Director: Jacques Rivette
They meet, like Alice and the White Rabbit, in a sun-dappled French park, amateur illusionist Celine (Juliet Berto) bounding heedlessly past studious librarian Julie (Dominique Labourier). One dropped scarf and a lengthy foot-chase later, these two effusive ladies with catlike curiosity are practically inseparable — so much so that they can try on each other’s identities like best friends swapping favourite apparel. Celine is Julie, Julie is Celine, distinct yet interchangeable: In their varying guises, they dismantle all real-world attachments (a pompous boyfriend and a burgeoning magic career are playfully, hilariously tossed to the wind) so that they can focus on a fantasy. There’s this shuttered-up house, see, where a ghostly quartet is performing a murderous melodrama on a continuous loop.…

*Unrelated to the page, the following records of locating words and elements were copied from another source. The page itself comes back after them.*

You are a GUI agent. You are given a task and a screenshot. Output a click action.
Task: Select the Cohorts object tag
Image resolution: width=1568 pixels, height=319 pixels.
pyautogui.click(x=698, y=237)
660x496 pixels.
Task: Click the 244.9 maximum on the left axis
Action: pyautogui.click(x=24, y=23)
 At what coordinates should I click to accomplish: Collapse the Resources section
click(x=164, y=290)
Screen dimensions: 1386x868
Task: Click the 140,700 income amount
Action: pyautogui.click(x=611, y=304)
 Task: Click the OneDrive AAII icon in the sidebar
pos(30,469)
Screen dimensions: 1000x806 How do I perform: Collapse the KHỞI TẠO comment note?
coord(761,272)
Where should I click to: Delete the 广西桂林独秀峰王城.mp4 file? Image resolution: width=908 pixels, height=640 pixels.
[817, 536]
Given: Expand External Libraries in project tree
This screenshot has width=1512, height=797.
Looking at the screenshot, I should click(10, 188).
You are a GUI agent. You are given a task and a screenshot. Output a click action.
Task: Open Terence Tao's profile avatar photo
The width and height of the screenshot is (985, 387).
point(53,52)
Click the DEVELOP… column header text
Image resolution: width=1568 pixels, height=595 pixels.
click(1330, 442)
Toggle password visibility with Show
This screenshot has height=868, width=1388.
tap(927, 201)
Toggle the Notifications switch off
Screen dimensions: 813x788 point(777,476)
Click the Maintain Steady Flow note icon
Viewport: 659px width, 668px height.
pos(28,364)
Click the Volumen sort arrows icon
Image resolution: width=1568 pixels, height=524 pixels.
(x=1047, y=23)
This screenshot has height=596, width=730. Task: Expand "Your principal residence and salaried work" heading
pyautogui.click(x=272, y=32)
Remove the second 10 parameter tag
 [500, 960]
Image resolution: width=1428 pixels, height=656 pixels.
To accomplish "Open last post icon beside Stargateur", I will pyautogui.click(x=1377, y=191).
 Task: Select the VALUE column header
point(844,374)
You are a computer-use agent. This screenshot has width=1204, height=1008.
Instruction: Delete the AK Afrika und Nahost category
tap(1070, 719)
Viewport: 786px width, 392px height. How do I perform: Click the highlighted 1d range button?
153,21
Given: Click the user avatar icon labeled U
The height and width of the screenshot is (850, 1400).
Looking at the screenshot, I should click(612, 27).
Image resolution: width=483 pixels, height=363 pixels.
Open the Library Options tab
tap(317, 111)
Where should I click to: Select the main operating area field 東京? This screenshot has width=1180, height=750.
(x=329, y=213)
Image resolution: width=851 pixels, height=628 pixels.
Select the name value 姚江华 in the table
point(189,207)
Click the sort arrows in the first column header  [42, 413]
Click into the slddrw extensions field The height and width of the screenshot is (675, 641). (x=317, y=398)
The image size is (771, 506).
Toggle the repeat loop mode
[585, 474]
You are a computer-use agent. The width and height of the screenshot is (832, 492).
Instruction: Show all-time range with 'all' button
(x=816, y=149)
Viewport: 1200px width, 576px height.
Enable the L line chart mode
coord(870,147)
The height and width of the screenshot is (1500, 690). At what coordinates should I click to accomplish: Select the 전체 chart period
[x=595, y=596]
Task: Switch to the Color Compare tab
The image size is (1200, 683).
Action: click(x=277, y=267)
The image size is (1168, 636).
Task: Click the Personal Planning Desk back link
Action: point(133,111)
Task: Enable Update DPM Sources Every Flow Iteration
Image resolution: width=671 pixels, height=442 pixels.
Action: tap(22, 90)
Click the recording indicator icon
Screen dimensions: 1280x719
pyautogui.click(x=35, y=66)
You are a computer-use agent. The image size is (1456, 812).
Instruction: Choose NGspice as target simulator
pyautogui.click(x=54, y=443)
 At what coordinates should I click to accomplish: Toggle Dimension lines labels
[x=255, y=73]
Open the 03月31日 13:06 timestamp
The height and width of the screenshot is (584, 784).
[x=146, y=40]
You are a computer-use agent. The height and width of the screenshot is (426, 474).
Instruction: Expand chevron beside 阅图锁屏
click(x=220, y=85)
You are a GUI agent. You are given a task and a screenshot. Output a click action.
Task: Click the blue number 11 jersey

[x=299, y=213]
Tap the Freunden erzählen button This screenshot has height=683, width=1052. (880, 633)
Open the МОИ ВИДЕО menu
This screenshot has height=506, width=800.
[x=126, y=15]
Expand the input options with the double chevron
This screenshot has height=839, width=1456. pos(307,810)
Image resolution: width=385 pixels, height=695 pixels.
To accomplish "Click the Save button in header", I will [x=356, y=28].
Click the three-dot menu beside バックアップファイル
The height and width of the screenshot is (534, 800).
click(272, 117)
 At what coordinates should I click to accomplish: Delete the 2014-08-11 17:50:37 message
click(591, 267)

Director and cowriter Jacques Rivette conceived Celine and Julie as a light-comic breather following the heavy experience of the epochal, politically charged Out 1 (1971). Don’t let the extended running time dissuade you: This is the rare breezy three-plus hours that manages to explore heady concepts—from the malleability of personality to the fine line separating voyeurism and participation — without once feeling laboured. Much of the film’s buoyancy has to do with the indelible onscreen pairing of Berto and Labourier; the further they descend into their virtual wonderland, which Rivette cleverly visualizes with strategically repeated visuals and a minimum of ostentatious effects, the more infectious the duo’s natural enthusiasm becomes. By the time they’ve taken full control of the movie’s alternate universe — as the melodrama morphs with marvelous ease into a musical comedy — you feel like anything is possible. Cinema this alive is a rare bird, indeed.